La ciencia ha hecho añicos el sueño de la inmortalidad. El límite de la sobrevivencia es 125 años porque las células son como los yogures: aguantan más de lo previsible pero acaban cediendo a la putrefacción. El consenso en torno a la caducidad de los genes ha ocupado todas las portadas porque vivir muchos años debe de ser un anhelo no privativo de criaturas vampíricas. El asunto prueba que la ciencia, de mano de la estadística, responde preguntas que la razón no entiende. ¿Para qué extender la edad provecta, el tiempo del orín en las perneras, si el pasado anega un difuso porvenir? ¿Una, dos guerras mundiales, la muerte de seres queridos, la pérdida de los dientes y del deseo sexual? ¿Quién puede querer eso?
El anhelo de vivir sin reparar en la factura de los años explica el automatismo de los cánceres. Las células que no saben o no quieren morir se reproducen y extienden la finitud y sufrimiento que buscan eludir. La tozudez biológica contrasta con el brindis con que algunos saludan al ocaso: por ejemplo, Eddie Simms, la abuelita de 102 años que ha visto cumplido su sueño de ser arrestada antes de morir. Hay épica y vida eternas en Eddie Simms. Entre la última o penúltima voluntad de la viejecita que soñaba el castigo de los delincuentes y el interés que despiertan los límites de la existencia radica la diferencia entre vivir y respirar.
Raymond Carver imaginó a Anton Chejov bebiendo Moët junto a su mujer, la actriz Olga Knipper, y el doctor Schwohrer, minutos antes de morir en un balneario para tuberculosos en la Selva Negra. La realidad pudo ser bien distinta porque Carver tenía la memoria de los amantes del vodka: de hecho, en Tres rosas amarillas data la muerte del genio ruso el 2 de julio de 1904 cuando en realidad falleció 13 días después.

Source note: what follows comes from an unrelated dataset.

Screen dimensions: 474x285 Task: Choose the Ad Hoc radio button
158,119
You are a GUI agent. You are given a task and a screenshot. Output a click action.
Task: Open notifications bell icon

Pero eso es lo de menos. Lo que importa es que el magnífico relato de Carver se ha reproducido cientos o miles de veces en aquellos que, no necesariamente habiéndolo leído, siguieron el guión que él escribió. Pienso en Paco Rabal, que también bebió champán a 8.000 metros de altura poco antes de fallecer mientras rechazaba la máscara de oxígeno que le alcanzaba Asunción Balaguer. Pienso en Aldous Huxley, que pidió a su esposa Laura que le pinchara dietilamida de ácido lisérgico para cruzar el averno puesto hasta las trancas. Pienso en Antonio El Mellao, que dijo que antes de palmar quería verle las tetas a una chica y la enfermera se prestó.
Entre vivir más de cien años y satisfacer los juegos de la edad tardía me quedo con la lección de Eddie Simms, Rabal, Huxley y El Mellao. Un poco de emoción, un poco de licor, alguna imagen que te acompañe al otro lado y despedirte, pero no de asco, con permiso de la ciencia.